**Objective**
Please show each line in the records below that contains the word "order".

**Source records**

· · · ·

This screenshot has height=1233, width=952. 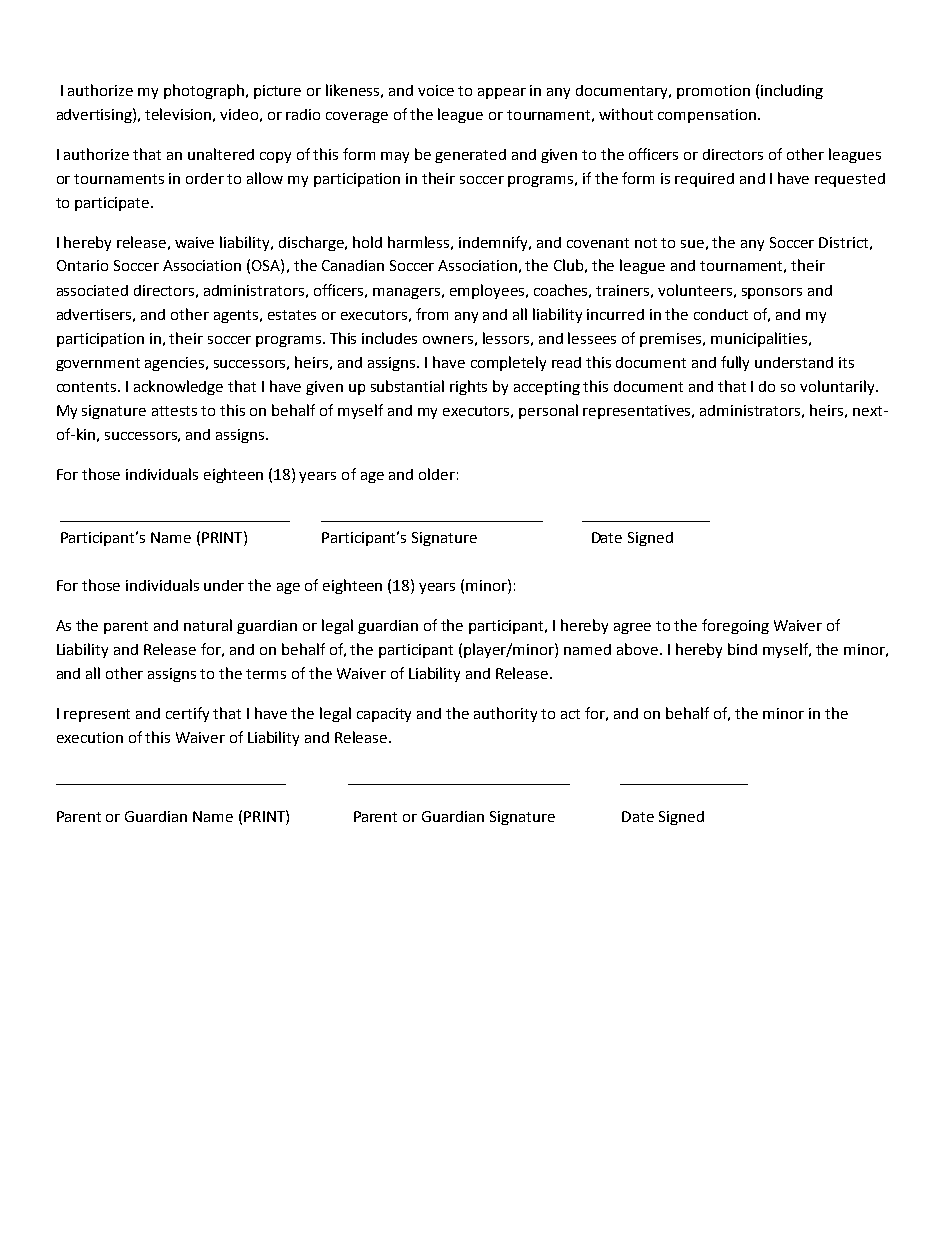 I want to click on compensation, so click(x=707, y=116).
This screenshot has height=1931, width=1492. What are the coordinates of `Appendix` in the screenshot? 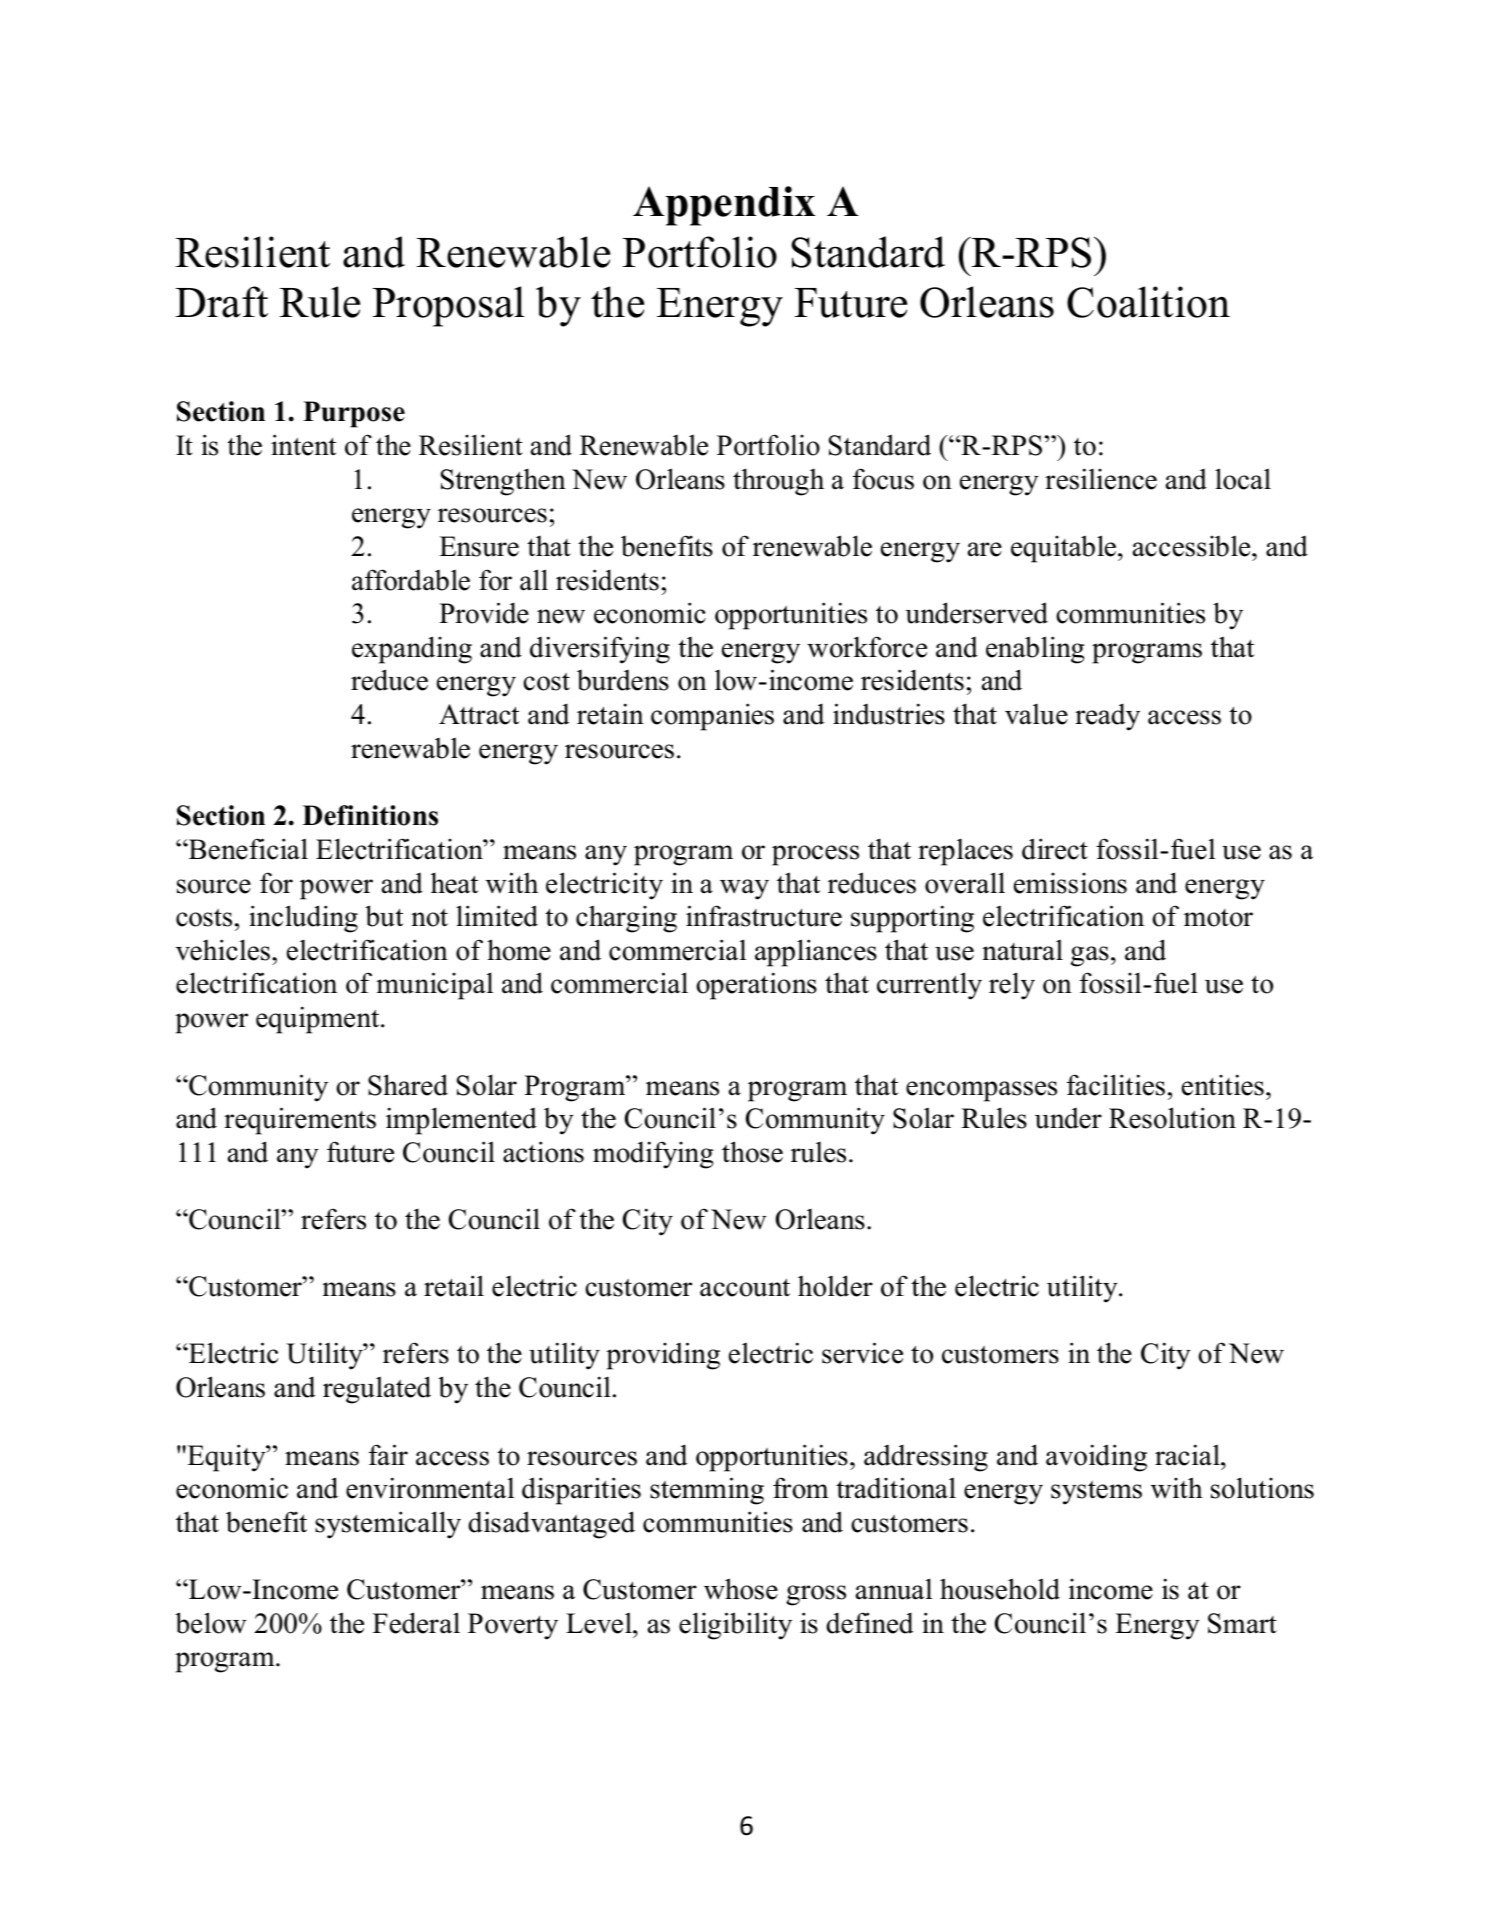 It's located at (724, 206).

· · · ·

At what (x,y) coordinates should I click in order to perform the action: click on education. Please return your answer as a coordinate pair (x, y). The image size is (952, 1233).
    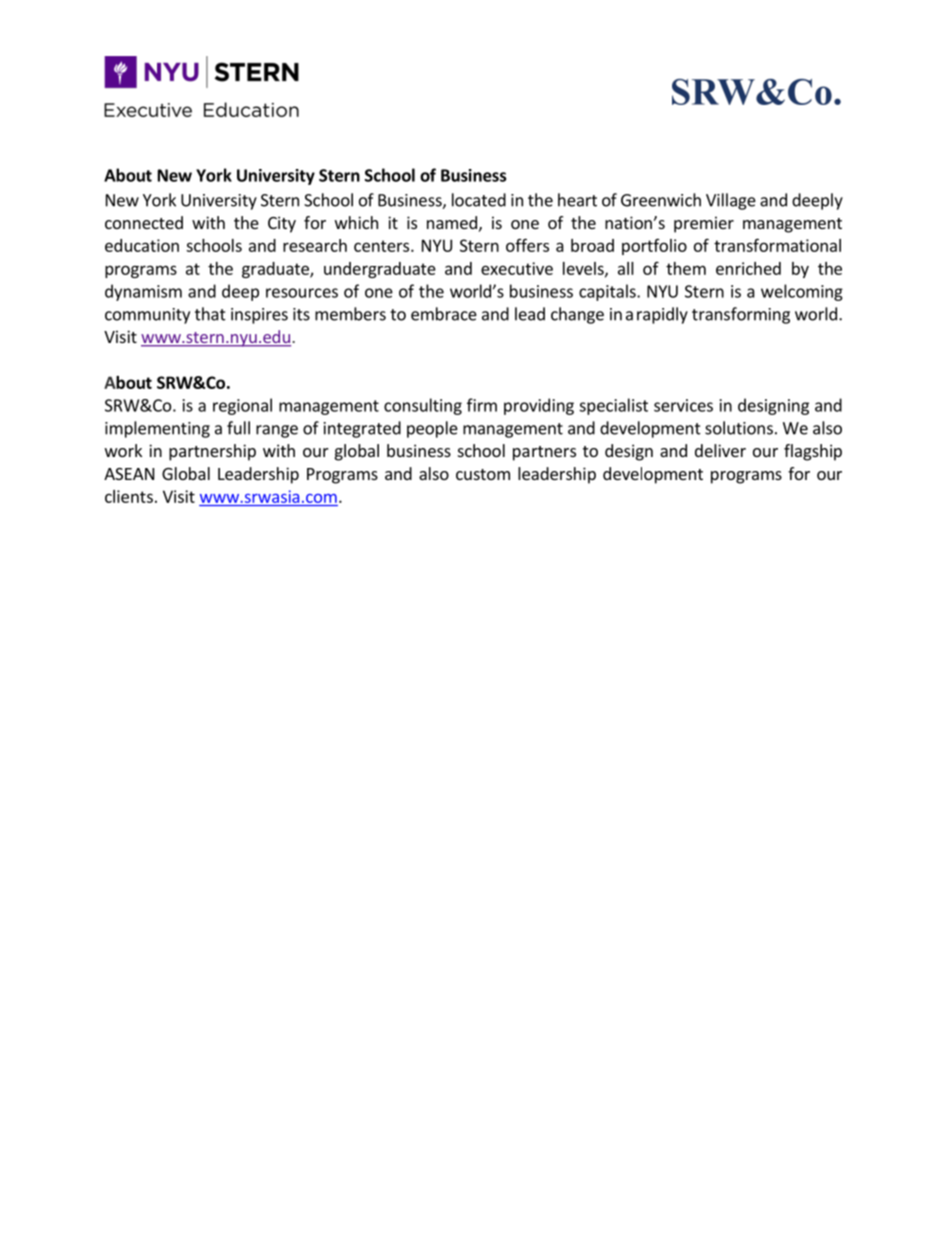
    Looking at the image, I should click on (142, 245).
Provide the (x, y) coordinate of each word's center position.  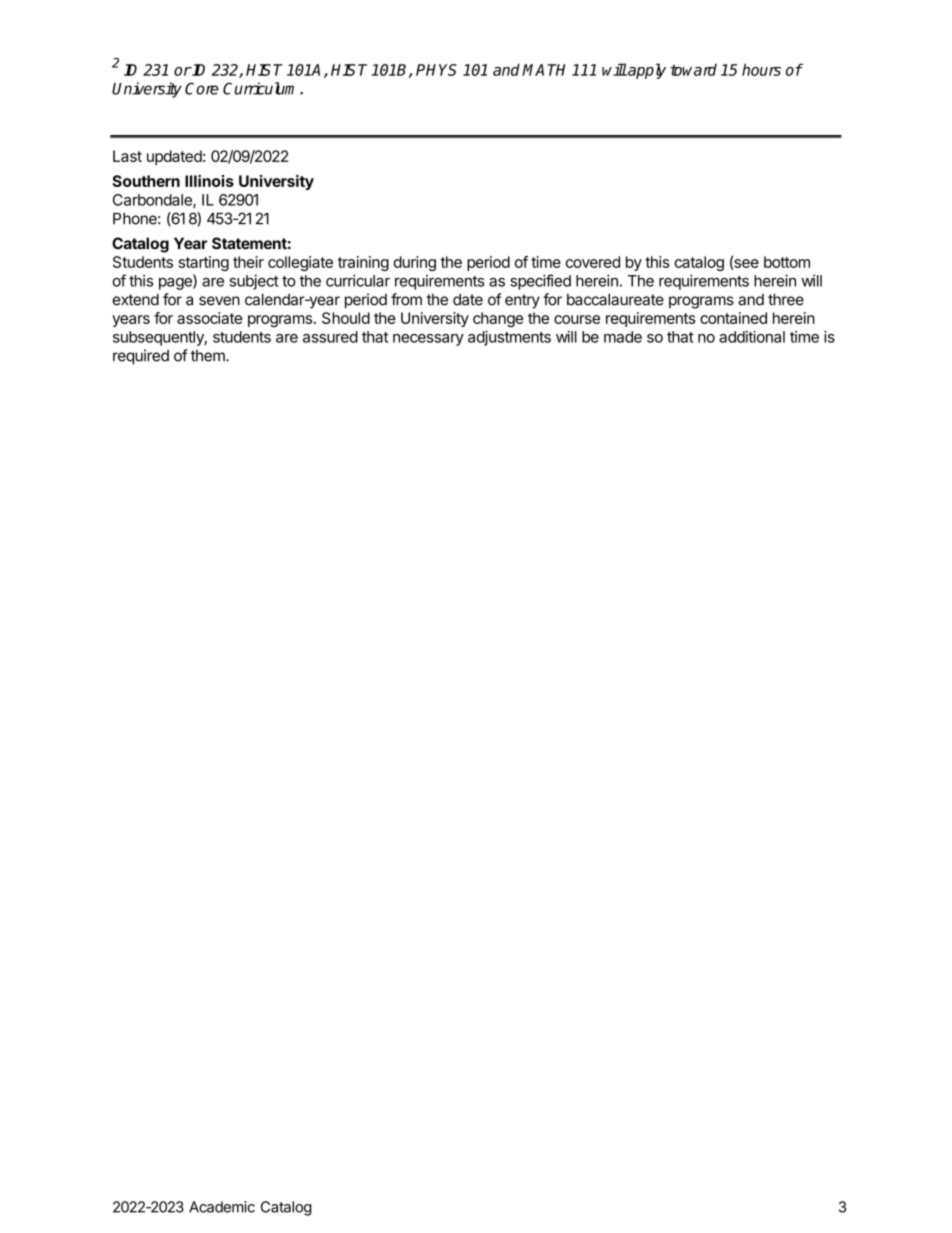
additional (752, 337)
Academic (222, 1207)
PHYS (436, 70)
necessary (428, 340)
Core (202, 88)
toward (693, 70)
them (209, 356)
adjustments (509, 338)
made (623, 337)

· · · ·

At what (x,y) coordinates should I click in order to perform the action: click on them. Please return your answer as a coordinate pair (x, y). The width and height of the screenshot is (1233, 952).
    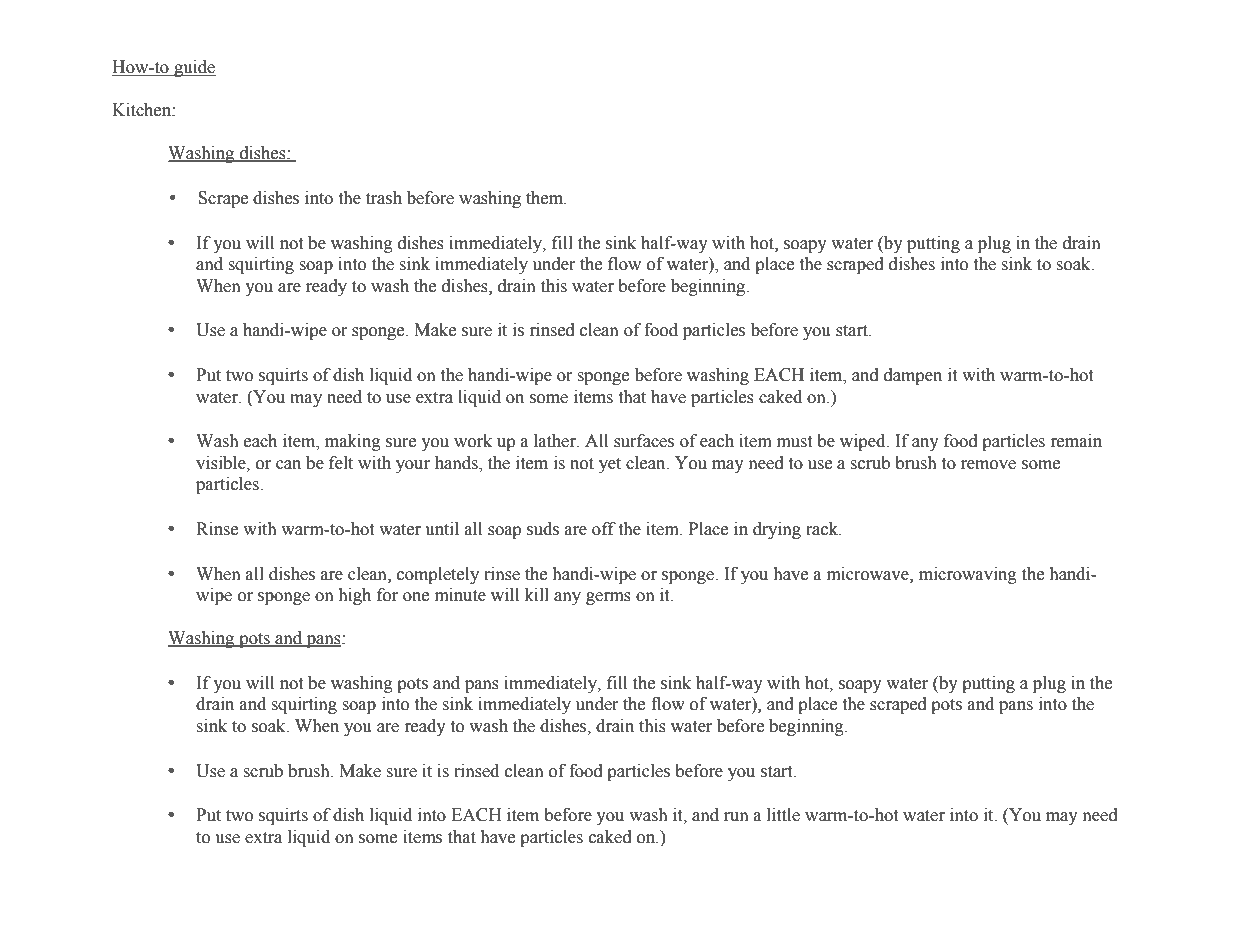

· · · ·

**Answer to this task**
At what (x,y) coordinates should I click in order to perform the action: click on education. Please return your answer as a coordinate pair (x, y). The image size is (952, 1233).
At what (x,y) coordinates should I click in order to perform the action: click on them. Please return your answer as a coordinate pair (x, y). The width and height of the screenshot is (1233, 952).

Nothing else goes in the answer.